Netezza connection with Spark / Scala JDBC - scala

I've set up Spark 2.2.0 on my Windows machine using Scala 2.11.8 on IntelliJ IDE. I'm trying to make Spark connect to Netezza using JDBC drivers.
I've read through this link and added the com.ibm.spark.netezzajars to my project through Maven. I attempt to run the Scala script below just to test the connection:
package jdbc
object SimpleScalaSpark {
def main(args: Array[String]) {
import org.apache.spark.sql.{SparkSession, SQLContext}
import com.ibm.spark.netezza
val spark = SparkSession.builder
.master("local")
.appName("SimpleScalaSpark")
.getOrCreate()
val sqlContext = SparkSession.builder()
.appName("SimpleScalaSpark")
.master("local")
.getOrCreate()
val nzoptions = Map("url" -> "jdbc:netezza://SERVER:5480/DATABASE",
"user" -> "USER",
"password" -> "PASSWORD",
"dbtable" -> "ADMIN.TABLENAME")
val df = sqlContext.read.format("com.ibm.spark.netezza").options(nzoptions).load()
}
}
However I get the following error:
17/07/27 16:28:17 ERROR NetezzaJdbcUtils$: Couldn't find class org.netezza.Driver
java.lang.ClassNotFoundException: org.netezza.Driver
at java.net.URLClassLoader.findClass(URLClassLoader.java:381)
at java.lang.ClassLoader.loadClass(ClassLoader.java:424)
at sun.misc.Launcher$AppClassLoader.loadClass(Launcher.java:335)
at java.lang.ClassLoader.loadClass(ClassLoader.java:357)
at org.apache.spark.sql.execution.datasources.jdbc.DriverRegistry$.register(DriverRegistry.scala:38)
at com.ibm.spark.netezza.NetezzaJdbcUtils$$anonfun$getConnector$1.apply(NetezzaJdbcUtils.scala:49)
at com.ibm.spark.netezza.NetezzaJdbcUtils$$anonfun$getConnector$1.apply(NetezzaJdbcUtils.scala:46)
at com.ibm.spark.netezza.DefaultSource.createRelation(DefaultSource.scala:50)

WHAT IS ASKED >> In the Netezza thread above, which class does the error message say could not be found? Please answer.

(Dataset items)
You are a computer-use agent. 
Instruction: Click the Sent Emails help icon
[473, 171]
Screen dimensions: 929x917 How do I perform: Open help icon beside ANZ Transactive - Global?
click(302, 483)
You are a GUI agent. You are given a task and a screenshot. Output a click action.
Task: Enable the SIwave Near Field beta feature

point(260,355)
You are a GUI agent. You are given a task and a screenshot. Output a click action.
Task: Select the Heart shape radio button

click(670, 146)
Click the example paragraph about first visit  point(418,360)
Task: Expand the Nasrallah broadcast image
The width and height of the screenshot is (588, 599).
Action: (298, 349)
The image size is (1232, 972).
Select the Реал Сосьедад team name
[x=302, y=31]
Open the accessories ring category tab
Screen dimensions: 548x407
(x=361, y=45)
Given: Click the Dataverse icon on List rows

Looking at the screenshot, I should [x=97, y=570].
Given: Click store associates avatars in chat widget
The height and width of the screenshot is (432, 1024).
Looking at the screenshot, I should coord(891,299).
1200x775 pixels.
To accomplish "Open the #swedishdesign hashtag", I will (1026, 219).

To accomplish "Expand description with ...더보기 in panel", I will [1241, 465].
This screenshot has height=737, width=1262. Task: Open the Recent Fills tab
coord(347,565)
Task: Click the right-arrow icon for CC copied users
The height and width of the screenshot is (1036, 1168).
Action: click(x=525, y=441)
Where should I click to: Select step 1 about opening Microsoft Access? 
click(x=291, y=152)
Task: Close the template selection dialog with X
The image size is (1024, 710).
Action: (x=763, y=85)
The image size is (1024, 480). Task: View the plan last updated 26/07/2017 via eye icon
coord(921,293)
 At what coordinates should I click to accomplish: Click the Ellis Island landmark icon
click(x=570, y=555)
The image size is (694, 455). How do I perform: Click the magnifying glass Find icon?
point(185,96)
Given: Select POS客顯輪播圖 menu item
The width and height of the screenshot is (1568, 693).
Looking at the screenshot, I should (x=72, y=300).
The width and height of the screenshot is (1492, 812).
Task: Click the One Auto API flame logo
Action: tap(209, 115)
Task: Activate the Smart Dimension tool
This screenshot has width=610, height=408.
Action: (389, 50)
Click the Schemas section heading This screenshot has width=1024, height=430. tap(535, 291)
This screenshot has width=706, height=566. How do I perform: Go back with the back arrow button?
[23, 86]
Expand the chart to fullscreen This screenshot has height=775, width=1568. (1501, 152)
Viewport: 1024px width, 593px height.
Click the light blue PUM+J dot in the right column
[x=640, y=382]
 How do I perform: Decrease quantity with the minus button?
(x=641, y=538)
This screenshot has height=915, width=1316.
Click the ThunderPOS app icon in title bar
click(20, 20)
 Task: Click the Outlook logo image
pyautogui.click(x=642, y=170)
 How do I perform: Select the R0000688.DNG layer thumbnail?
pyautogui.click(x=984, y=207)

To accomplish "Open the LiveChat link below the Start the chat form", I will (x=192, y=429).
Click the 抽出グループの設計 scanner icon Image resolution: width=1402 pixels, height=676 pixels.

ANSWER TO THE TASK >> org.netezza.Driver